If the global models are correct in this respect, the implication is that much of the observed recent excess warming of the Atlantic is due either to internal mechanisms (variability in the Atlantic Overturning circulation, for example) or non-greenhouse gas external forcing (e.g. recovery from strong aerosol cooling).

We also believe that there is evidence that recent trends in shear over the Atlantic, which have favored storm activity in recent years, are also controlled by the spatial structure of the SST trends (e.g. Zhang and Delworth (2006)). Once again, model projections suggest that these changes in shear should not be simply extrapolated into the future, and the credibility of these projections depends once again on the credibility of the projections of the spatial structure of trends in tropical SSTs.

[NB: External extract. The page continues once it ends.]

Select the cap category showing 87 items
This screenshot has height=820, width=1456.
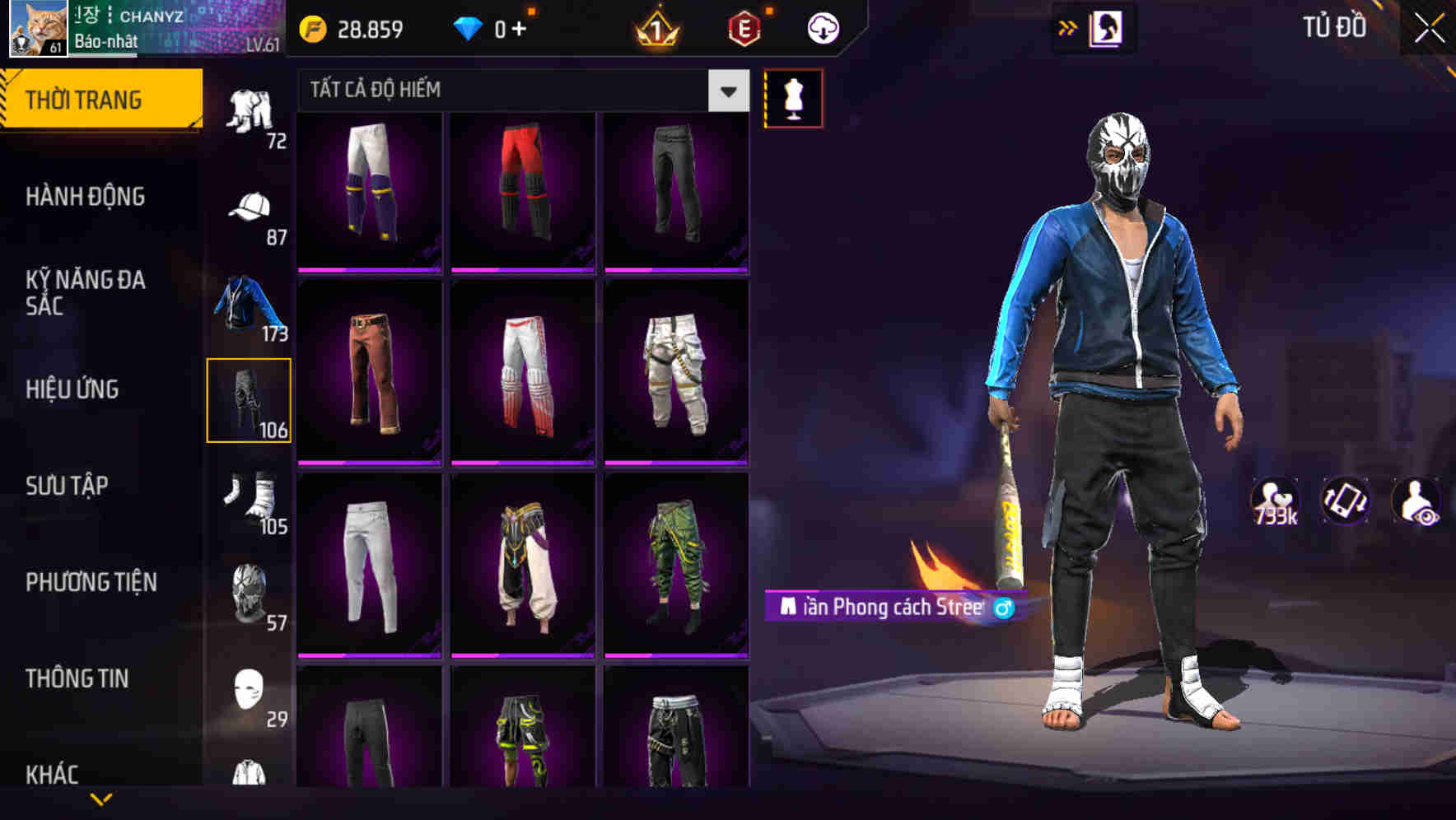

14. How sensitive is the hurricane response to different global model projections of large-scale changes over the Atlantic?
We are in the process of repeating the calculations in our paper using the changes in ocean and large-scale atmospheric conditions generated by individual global models from the CMIP3 PCMDI archive, rather than the ensemble mean of these changes across these models. We expect that those models that show larger Atlantic warming relative to their tropical mean warming (as compared to the average over all of the models) will generate less of a reduction than we describe in this paper, or even an increase in tropical Atlantic storms. But we do not anticipate any results comparable to the 200-300% increase over the next century that one obtains by a naïve extrapolation of recent trends. Our guess is that this level of increase is only possible if the tropical temperature profile as a whole is strongly destabilized by greenhouse gas increases (in contrast to the projections from our global models) or if the Atlantic continues to warm more rapidly than the tropical oceans as a whole (also in contrast to model projections), so that the century-scale changes in the atmosphere over the Atlantic resemble those in the reanalysis over the past few decades.In passing, we note that the Oouchi et al global 20km simulation produces a substantial increase in Atlantic storm activity. However, the ocean temperature anomaly that they use for boundary conditions includes a larger increase in SSTs in the storm generation region in the Atlantic, relative to the tropical mean warming, than is present in the ensemble mean CMIP3 projection that we utilize here. This may be responsible for part of their simulated increase.